Typisch deutsche Eigenschaften?«, Davut Altundal überlegt ein paar Sekunden, er sucht offenbar in seinen Erinnerungen, dann fällt es ihm ein. »Die Deutschen lassen sich halt voll oft scheiden.« Aus seiner Stimme klingt leichte Belustigung, aber ob er sich wirklich amüsiert oder einfach nur trocken wiedergibt, was er in den letzten Jahrzehnten beobachtet hat, bleibt unklar. Denn sein Gesicht ist nicht zu erkennen. Lediglich die stechenden Augen sind zu sehen, der Rest wird von einem schwarzen Basecap und einem umgebundenen blauen Bandana verdeckt. Grauer Kapuzenpullover und schwarze Lederjacke runden das Bild ab. Ein klassisches Bankräuber-Outfit, könnte man meinen.

Dabei sind Masken keine Seltenheit im Rap-Game. Ob Sido, 18 Karat, Lance Butters, Genetikk oder Cro – es gibt die unterschiedlichsten Gründe, sein Gesicht zu verstecken: keine Lust, auf der Straße erkannt zu werden, nicht das passende Gesicht zum Image oder extraterrestrische Lebewesen als Alter Ego. Bei Davut Altundal jedoch, der sich als Rapper AK Ausserkontrolle nennt und in seinen Tracks und Texten den Berliner Arbeiterbezirk Wedding repräsentiert, war die Maske bereits Teil seiner Persönlichkeit, lange bevor er gerappt hat.

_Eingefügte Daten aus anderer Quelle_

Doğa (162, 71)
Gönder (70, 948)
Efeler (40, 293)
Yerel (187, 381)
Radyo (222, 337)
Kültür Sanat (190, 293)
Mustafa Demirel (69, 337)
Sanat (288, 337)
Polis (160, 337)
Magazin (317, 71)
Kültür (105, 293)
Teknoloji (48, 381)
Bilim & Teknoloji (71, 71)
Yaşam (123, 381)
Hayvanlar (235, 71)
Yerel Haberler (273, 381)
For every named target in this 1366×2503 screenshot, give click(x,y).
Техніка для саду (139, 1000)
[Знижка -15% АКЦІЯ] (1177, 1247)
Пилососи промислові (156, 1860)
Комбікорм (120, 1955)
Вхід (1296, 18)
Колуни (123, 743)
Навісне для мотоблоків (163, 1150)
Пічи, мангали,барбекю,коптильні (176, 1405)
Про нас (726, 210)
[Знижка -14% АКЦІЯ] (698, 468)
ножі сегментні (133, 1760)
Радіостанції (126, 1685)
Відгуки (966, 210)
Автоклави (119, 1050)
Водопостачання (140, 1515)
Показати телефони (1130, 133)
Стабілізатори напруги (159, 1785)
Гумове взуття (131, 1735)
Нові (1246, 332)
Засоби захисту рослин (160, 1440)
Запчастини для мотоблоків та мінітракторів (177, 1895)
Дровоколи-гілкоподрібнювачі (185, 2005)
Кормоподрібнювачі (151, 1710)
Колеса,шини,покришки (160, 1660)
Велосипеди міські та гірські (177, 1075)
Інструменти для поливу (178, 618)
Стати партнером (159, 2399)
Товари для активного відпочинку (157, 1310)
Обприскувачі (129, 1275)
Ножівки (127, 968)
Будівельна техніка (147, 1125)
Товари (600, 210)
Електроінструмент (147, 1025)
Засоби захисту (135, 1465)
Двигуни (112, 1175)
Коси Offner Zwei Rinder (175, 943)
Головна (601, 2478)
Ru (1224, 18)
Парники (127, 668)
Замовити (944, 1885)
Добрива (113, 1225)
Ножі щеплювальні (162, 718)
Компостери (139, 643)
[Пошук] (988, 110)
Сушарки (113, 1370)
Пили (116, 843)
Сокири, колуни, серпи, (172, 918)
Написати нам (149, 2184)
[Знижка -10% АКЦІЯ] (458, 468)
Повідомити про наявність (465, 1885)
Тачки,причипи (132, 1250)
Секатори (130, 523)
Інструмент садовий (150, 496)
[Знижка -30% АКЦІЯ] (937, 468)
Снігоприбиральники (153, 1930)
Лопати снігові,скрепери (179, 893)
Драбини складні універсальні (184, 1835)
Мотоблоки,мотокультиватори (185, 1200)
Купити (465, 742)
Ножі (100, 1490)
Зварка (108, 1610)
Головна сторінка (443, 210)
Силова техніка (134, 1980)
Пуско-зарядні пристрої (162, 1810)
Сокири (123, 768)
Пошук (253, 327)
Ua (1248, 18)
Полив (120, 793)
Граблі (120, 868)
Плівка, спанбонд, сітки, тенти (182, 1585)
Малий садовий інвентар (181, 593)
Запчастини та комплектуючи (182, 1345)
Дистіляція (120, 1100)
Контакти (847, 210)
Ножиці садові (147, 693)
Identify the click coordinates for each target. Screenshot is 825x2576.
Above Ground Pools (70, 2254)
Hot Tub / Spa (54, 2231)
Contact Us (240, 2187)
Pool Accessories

Wenn man provokant sein möchte, würde man die Maske als seine alte Arbeitskleidung betiteln. Denn AK Ausserkontrolle hat eine Laufbahn im kriminellen Milieu hinter sich, die man tatsächlich als »Karriere« bezeichnen kann. Doch während andere Rapper gerne damit prahlen, dass sie mit 16 Jahren auch mal ein paar Gramm Gras gedealt haben, ist es Davut eher leid, in Interviews über seine Zeit in den Boulevardmedien und auf Fahndungsplakaten zu reden. Sein altes Ich ist Fluch und Segen zugleich. Fluch, weil er oft darauf reduziert wird, Segen, weil er eine Geschichte mitbringt, die man hören will. Aber der Reihe nach.

»Meine Eltern kommen ursprünglich aus der Türkei, aus Mardin, das ist kurdisches Gebiet in Südostanatolien«, erzählt er. »Sie sind damals in den Libanon gezogen und vom Libanon nach Deutschland. Das hatte alles viel mit Kriegen und Unruhen zu tun, logisch. Die sind quasi immer weiter geflüchtet. Und am Ende haben meine Eltern dann hier in Deutschland ihre Ruhe gefunden.« Wann Davut genau geboren ist, bleibt bewusst im Dunkeln. Er findet, das geht niemanden etwas an.